Das ist, lieber Doktor, alles, was ich betreffs meiner
inneren Phänomene während meiner Experimente beobachten
konnte. Sie haben bemerkt, daß ich mich manchmal
täusche. Ich bin also noch weit von der Vollkommenheit
entfernt, aber hoffe, sie eines Tages zu erreichen. Glauben
Sie mir: Alles was ich Ihnen sage, ist das Ergebnis eines
gereiften Nachdenkens.
Mögen diese Zeilen Sie, lieber Freund, in Ihrem Werk
unterstützen. Es eröffnet einen großen Ausblick auf die
Zukunft.
Mit der Versicherung herzlichster Freundschaft
Stephan Ossowiecki."
Diese Beobachtung ist sehr wertvoll. Sie bestätigt uns
in unserer Meinung, daß das Hellsehen von sinnlichen Fähigkeiten
absolut unabhängig ist, daß es sich sogar allem verstandesmäßigen
Denken entzieht. Es ist mit der Hellsichtigkeit
genau so wie mit allen metapsychischen Fähigkeiten.

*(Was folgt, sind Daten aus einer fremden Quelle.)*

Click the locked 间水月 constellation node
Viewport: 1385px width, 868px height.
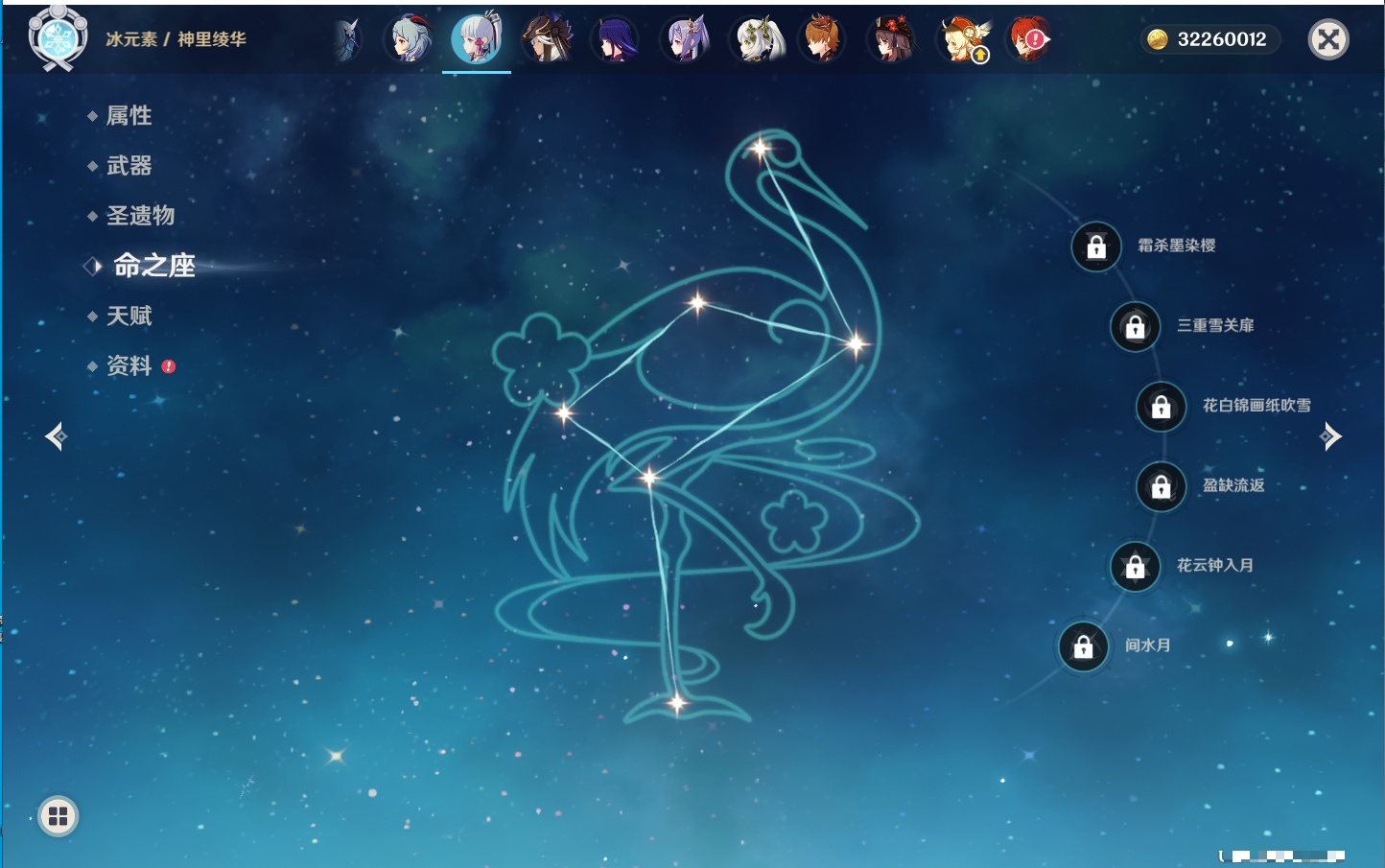(1083, 647)
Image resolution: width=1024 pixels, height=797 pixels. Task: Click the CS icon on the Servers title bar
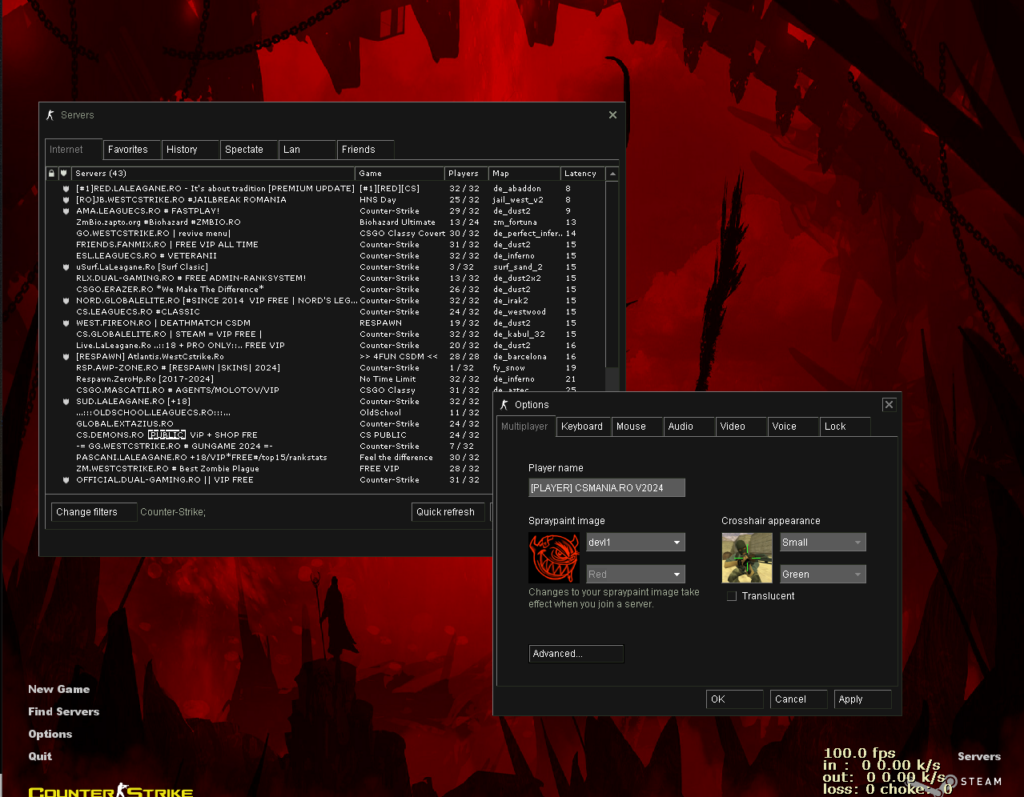coord(50,115)
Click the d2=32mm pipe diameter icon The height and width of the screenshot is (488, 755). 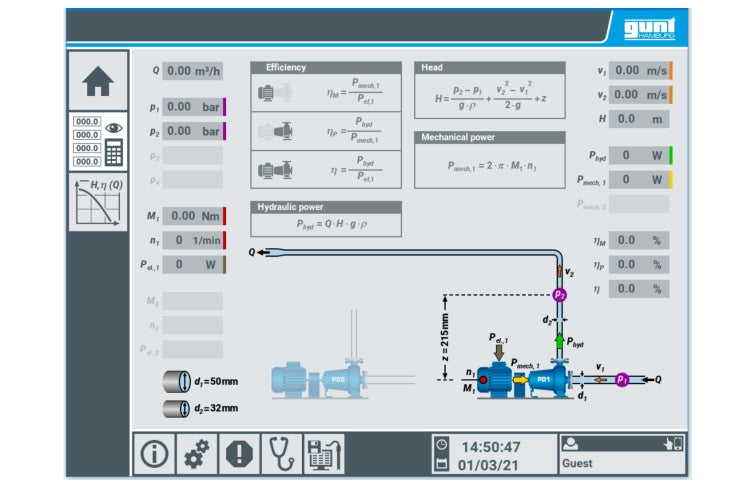click(177, 408)
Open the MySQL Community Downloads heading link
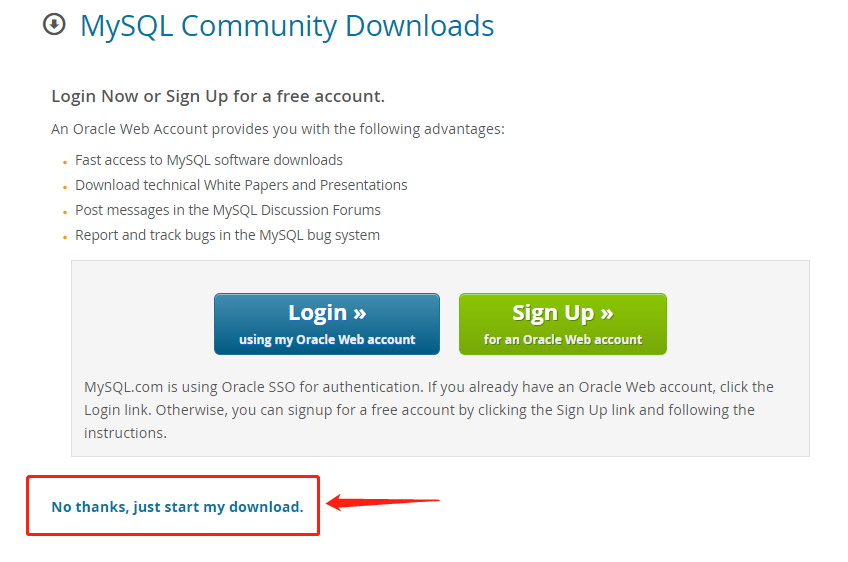This screenshot has height=562, width=848. pos(287,25)
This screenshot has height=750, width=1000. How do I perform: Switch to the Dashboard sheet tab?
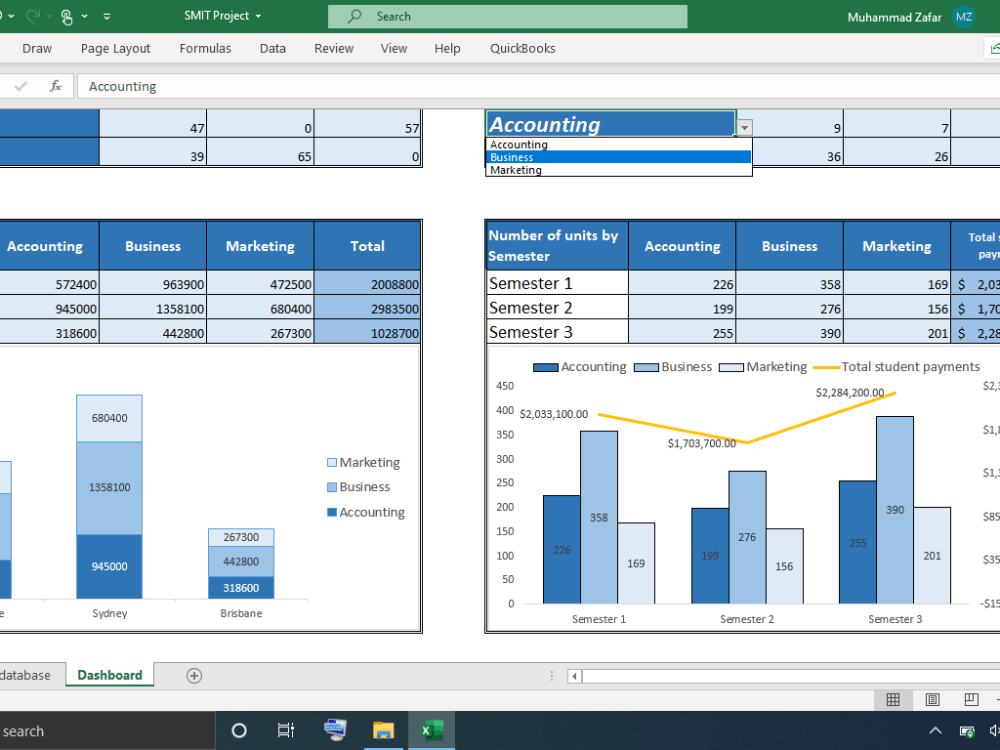pyautogui.click(x=109, y=675)
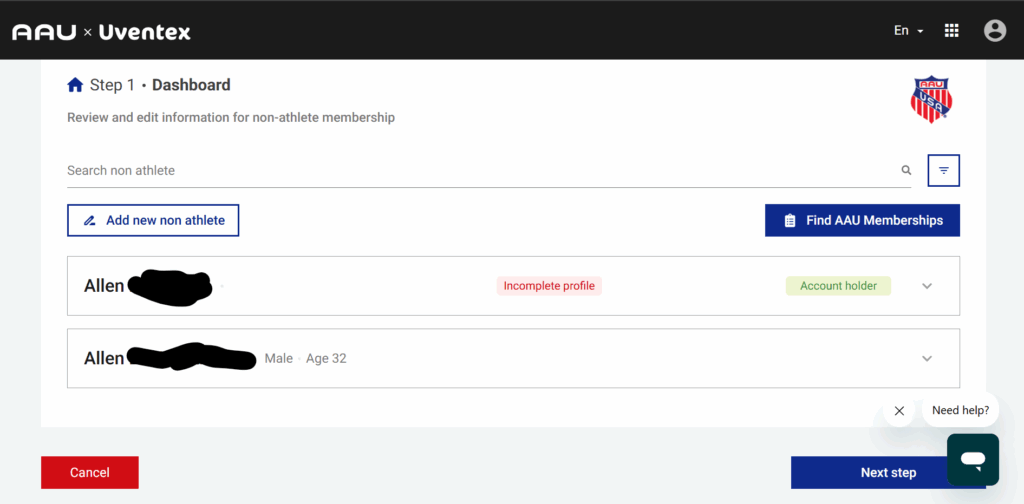Click the magnifier search icon
This screenshot has height=504, width=1024.
[x=906, y=171]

Sie ist nicht an die physiologischen Prozesse der bewußten
Intelligenz gebunden. Sie ist außerhalb jedes organischen
Gebiets. Sie hat nichts mit der Funktion des Neuro-Cerebral-
systems zu tun. Uebrigens erscheint uns die Hellsichtigkeit,
durch ihre wunderbare Macht, die sie tatsächlich von Raum
und Zeit unabhängig macht, als eine göttliche Fähigkeit.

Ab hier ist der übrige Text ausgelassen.